Autorretrato (1936) — Renato Guttuso

Renato Guttuso nasceu em Sicília, Itália, em 1917. Cidade cujo artista é declaradamente apaixonado, como vemos em muitas de suas telas. Seu pai era agrimensor, mas pintava aquarela nas horas vagas. Talvez seu interesse pela arte tenha partido daí.

Outra importante características herdada pelos seus pais foi o forte antifascismo. Sua adolescência é cheia de estímulos, graças aos ambientes artísticos frequentados e às ideias liberais de seu pai em contraste aberto com o regime da época. São essas experiências que o levarão a desenvolver uma concepção abertamente antifascista da vida, tornando-o o porta-voz mais eticamente comprometido da jovem geração de artistas do grupo “Corrente” — grupo de intelectuais decididos a lutar contra a moral alienante do regime fascista.

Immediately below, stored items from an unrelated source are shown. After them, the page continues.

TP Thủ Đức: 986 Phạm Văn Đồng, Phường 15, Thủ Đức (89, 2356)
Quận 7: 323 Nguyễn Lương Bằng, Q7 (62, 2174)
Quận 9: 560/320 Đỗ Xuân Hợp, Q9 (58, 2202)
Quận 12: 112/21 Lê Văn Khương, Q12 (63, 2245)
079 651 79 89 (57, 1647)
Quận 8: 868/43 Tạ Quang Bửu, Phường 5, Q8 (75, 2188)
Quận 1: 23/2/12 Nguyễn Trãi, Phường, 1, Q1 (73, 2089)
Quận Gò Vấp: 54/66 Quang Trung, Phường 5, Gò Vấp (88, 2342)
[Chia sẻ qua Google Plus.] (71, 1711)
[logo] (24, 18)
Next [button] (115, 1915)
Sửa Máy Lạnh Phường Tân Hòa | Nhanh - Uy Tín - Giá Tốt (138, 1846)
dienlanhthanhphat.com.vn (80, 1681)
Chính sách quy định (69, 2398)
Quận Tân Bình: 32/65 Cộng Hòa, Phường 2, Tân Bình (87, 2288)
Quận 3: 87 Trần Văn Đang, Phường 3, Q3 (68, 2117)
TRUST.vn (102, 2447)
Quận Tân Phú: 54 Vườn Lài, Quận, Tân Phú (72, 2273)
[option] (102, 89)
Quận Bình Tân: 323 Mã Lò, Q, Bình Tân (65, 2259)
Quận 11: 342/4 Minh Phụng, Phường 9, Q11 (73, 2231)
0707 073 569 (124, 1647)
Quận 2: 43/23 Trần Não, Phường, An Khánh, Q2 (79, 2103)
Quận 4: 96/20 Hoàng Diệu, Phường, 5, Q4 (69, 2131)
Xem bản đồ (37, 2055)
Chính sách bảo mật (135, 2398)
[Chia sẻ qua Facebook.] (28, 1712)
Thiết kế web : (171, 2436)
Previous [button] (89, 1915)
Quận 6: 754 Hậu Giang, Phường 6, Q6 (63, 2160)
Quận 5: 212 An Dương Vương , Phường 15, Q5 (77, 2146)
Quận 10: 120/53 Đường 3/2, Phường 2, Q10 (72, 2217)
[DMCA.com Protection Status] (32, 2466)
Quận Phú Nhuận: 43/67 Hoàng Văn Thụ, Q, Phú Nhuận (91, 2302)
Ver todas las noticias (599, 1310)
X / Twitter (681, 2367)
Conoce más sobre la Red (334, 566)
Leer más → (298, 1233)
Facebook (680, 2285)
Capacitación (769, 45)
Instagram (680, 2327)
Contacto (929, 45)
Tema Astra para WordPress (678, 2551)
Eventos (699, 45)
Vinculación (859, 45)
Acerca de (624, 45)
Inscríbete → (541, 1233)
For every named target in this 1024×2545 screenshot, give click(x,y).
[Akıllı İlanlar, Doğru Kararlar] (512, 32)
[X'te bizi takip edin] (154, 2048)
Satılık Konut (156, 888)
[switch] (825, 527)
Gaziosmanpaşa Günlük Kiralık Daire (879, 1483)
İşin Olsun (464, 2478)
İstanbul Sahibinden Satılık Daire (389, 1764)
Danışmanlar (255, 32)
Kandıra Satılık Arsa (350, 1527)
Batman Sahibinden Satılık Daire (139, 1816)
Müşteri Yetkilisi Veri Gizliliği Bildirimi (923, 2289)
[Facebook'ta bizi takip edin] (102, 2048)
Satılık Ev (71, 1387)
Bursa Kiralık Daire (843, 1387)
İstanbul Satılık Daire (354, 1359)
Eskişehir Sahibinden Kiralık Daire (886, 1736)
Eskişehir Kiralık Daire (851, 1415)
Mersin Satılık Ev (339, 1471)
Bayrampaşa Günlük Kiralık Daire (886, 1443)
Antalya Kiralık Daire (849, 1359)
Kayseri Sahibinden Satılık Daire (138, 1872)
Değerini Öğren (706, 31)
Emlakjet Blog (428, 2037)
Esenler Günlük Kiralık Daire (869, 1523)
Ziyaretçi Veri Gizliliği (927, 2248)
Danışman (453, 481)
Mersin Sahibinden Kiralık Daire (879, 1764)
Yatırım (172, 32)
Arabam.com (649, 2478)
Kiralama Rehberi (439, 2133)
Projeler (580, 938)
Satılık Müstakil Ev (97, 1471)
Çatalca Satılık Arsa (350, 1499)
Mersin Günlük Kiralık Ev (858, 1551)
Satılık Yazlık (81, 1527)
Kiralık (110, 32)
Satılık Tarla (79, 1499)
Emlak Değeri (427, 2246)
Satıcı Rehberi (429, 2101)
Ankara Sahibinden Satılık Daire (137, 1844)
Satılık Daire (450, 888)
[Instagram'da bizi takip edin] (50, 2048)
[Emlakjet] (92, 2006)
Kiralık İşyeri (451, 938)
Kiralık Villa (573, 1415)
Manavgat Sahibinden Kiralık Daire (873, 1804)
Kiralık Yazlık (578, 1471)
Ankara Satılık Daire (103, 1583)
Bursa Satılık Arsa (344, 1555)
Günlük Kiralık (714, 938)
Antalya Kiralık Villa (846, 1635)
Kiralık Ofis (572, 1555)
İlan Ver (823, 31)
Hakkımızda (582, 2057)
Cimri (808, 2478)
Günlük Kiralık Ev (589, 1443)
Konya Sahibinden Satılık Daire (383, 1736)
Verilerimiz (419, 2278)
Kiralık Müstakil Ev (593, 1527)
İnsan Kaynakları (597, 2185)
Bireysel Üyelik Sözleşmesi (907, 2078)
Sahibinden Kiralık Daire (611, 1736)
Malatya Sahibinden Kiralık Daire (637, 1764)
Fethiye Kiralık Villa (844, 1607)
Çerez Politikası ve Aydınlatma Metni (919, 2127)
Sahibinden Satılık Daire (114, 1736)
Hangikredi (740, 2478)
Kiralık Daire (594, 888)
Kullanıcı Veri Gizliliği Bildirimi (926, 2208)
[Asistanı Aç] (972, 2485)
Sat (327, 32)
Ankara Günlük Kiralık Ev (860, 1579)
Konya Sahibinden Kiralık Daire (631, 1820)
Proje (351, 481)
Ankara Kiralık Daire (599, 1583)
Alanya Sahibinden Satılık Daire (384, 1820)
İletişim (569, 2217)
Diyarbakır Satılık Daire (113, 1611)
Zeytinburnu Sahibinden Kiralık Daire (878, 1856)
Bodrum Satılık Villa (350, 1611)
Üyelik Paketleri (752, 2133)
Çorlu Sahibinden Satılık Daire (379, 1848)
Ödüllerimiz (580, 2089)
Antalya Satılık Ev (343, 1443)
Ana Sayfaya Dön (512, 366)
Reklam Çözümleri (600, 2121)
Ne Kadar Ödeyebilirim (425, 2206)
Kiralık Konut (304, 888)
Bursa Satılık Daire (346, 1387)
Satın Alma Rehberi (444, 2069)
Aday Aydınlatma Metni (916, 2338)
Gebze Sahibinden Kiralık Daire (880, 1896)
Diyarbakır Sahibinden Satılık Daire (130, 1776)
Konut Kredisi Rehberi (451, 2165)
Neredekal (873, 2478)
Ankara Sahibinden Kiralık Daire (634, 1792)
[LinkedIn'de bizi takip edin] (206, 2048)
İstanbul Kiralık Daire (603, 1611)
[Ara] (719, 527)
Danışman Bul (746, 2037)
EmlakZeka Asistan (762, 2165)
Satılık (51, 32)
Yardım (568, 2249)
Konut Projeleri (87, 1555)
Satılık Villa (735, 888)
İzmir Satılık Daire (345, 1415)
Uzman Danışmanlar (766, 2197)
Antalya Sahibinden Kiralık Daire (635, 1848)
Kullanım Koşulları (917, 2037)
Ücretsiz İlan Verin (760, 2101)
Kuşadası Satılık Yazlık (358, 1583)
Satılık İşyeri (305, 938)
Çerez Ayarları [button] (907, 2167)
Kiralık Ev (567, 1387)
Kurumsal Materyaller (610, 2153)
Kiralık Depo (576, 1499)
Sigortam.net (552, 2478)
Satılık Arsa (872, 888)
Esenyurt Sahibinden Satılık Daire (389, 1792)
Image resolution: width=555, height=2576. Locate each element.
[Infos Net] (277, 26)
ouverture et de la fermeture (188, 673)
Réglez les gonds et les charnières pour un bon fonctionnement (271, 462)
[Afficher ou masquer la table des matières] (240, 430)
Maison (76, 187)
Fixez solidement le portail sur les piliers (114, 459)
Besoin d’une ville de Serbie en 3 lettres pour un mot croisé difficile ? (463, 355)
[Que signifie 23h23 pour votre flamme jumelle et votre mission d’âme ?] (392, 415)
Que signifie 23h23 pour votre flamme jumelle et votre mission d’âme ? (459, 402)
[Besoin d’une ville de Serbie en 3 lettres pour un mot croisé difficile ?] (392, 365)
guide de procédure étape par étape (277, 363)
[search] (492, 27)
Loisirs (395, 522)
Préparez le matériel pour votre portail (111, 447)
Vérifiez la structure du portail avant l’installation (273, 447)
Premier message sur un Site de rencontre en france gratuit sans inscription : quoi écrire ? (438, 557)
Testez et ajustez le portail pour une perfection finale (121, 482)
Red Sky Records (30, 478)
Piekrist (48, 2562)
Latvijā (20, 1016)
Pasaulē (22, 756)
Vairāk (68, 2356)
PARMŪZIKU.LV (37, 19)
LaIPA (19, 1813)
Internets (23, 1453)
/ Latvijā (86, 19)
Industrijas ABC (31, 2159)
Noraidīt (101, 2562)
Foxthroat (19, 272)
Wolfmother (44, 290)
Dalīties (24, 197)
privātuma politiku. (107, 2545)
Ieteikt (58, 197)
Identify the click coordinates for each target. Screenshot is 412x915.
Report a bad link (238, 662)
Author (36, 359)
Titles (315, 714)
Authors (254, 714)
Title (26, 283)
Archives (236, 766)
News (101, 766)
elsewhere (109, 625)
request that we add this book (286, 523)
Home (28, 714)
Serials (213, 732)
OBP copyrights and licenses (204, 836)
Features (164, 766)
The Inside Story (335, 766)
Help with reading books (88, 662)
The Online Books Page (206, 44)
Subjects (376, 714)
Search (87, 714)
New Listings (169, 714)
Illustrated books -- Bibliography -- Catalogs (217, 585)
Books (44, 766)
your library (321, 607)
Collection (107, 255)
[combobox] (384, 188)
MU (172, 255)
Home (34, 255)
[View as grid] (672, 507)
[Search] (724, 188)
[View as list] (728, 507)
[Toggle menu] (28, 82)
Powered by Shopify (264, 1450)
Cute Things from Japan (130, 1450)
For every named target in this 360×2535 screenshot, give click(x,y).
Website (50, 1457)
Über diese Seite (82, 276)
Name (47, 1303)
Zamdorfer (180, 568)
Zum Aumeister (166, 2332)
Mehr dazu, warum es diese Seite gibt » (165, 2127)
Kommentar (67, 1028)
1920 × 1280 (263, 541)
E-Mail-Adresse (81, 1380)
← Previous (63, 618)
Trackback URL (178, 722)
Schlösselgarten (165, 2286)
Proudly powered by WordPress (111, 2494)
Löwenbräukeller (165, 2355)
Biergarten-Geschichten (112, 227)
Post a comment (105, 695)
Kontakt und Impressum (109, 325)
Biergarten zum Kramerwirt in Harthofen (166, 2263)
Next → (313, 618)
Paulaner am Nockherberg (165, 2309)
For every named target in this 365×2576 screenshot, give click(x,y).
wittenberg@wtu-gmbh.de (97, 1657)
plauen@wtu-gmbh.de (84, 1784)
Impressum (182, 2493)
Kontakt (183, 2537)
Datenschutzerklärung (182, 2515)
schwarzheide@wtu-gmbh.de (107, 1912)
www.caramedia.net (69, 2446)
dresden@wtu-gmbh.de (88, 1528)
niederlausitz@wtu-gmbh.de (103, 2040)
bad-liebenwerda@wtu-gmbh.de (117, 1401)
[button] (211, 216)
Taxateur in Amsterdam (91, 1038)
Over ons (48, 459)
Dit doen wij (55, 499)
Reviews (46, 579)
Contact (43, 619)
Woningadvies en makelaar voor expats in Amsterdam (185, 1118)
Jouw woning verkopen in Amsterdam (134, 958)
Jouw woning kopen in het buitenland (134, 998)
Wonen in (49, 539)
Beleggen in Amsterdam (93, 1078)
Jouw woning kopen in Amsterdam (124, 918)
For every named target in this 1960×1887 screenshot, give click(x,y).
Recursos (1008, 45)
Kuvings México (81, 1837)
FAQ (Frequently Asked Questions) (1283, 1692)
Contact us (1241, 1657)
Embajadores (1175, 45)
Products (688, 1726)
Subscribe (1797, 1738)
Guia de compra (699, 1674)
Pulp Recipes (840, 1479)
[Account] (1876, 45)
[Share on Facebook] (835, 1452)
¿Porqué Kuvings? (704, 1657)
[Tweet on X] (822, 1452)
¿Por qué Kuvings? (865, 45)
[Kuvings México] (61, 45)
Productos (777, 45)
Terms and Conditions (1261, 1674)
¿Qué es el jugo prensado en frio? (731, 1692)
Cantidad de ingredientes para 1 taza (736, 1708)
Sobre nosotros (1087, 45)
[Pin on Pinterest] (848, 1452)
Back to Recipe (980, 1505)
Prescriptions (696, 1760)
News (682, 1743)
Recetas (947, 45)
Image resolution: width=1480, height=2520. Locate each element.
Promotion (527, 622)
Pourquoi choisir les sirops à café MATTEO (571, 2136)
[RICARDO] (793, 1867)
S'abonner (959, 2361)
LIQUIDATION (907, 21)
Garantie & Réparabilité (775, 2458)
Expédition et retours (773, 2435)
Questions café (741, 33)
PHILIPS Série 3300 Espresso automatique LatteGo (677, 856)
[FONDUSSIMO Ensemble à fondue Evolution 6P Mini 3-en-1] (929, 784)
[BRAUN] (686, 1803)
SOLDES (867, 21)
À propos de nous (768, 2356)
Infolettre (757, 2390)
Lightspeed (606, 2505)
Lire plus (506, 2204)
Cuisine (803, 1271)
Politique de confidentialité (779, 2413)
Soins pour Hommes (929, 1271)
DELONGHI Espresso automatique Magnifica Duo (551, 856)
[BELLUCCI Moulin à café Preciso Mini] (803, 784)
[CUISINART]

Seu ideal socialista é expresso por meio de um estilo expressionista realista vindo de uma Sicília contraditória e atormentada, cuja exacerbação emocional e resignação ele imprimirá nas suas melhores telas. Ao mesmo tempo, suas obras capturam uma denúncia social feroz que carrega consigo a esperança de uma mudança nos aspectos mais injustos da sociedade.

“Shooting in Rome”, da coleção “Got mit Uns” (1944)

Sua arte busca conciliar a verdade e a atualidade dos temas com um estilo puramente realista e incisivo que pode ser usado por todos, para que as pessoas comuns, socialmente dominadas pela injustiça, possam ser abaladas pelo torpor submisso. Não por acaso, suas melhores pinturas parecem emitir o grito de dor das classes sociais mais fracas e oprimidas.

Segundo o artista, para uma obra estar viva é necessário que quem a crie tenha raiva. E é essa raiva que deve ser expressa com fúria dentro de uma tela.

“Agricultores trabalhando”, 1950 — R. Guttuso

A corrente expressionista que surgiu no início do século XX é caracterizada pela exasperação dos contrastes, mas Guttuso vai além disso quando ele não apenas privilegia as emoções como também enfatiza a própria realidade manisfestada em cores e detalhes crus.

Um exemplo marcante da obra de Guttuso pode ser encontrado na pintura “O tiroteio no campo”, apresentado em 1938. A pintura representa a matança pelos falangistas de Franco do conhecido poeta Federico Garcìa Lorca. Inspirado em “Três de Maio de 1808 em Madid”, de Franscisco Goya, que havia contribuído com seu trabalho para mostrar a ferocidade e a crueldade presentes em todas as guerras de ambos os lados, Guttuso também adota o esquema de composição.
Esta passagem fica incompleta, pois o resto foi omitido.